In RStudio, you can bring up help on R data frames by entering

     ?data.frame

in the RStudio console window.  If you have never read the associated help page (which will pop up in the "Help" window), I would suggest you do that before continuing.  The short description you get there is:

This function creates data frames, tightly coupled collections of variables which share many of the properties of matrices and of lists, used as the fundamental data structure by most of R's modeling software.

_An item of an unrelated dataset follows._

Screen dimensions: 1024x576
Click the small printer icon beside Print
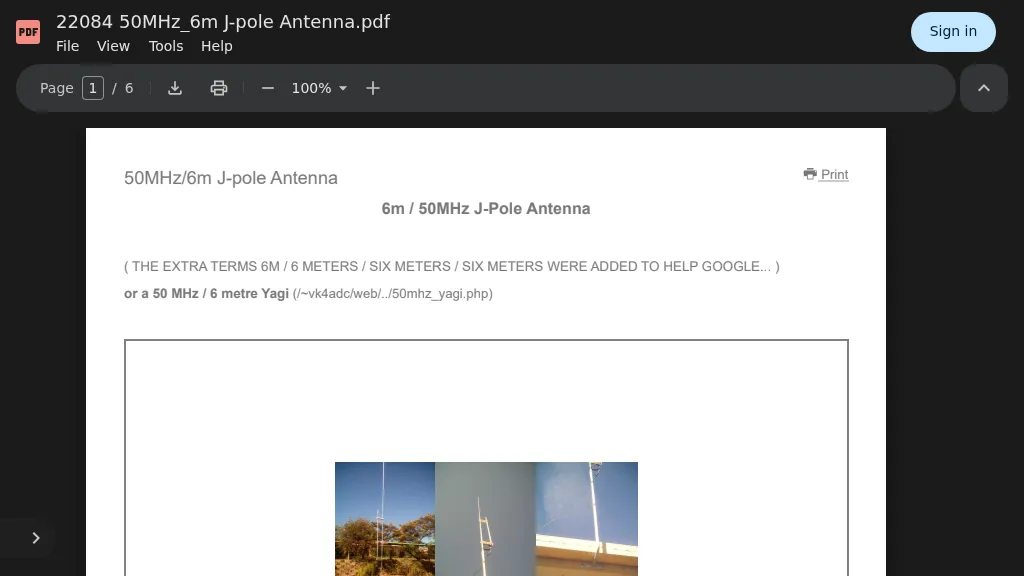810,174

Much better than I could have said!  Note that it refers to "This function...".  data.frame is actually an R function, and we'll see how to create a data frame right here.  First, we'll create a few vectors (type ?c to see a discussion of the function which combines elements into a vector; the details aren't really important right now), then create the data frame.  Enter the following into the RStudio console window (note the ">" symbols are the console prompt):


> state.code <- c("CA", "KY", "MD", "VA", "CO")
> years.lived <- c(3, 11, 4, 4, 9)
> returned.recently <- c(TRUE, FALSE, FALSE, FALSE, TRUE)
> residence.history <- data.frame(state.code, years.lived, returned.recently)


Above, I am using Google's R Style Guide in my naming conventions.  The above lines create vectors of character, numeric and logical data, respectively, then combine them to create a data frame.  After you create the data frameresidence.history, look in RStudio's "Workspace" window -- you'll see the data frame described as "5 obs. of 3 variables".  R does recognize that you are trying to tabulate 5 observations, which describes someone's residence history and whether or not he's recently returned to those states.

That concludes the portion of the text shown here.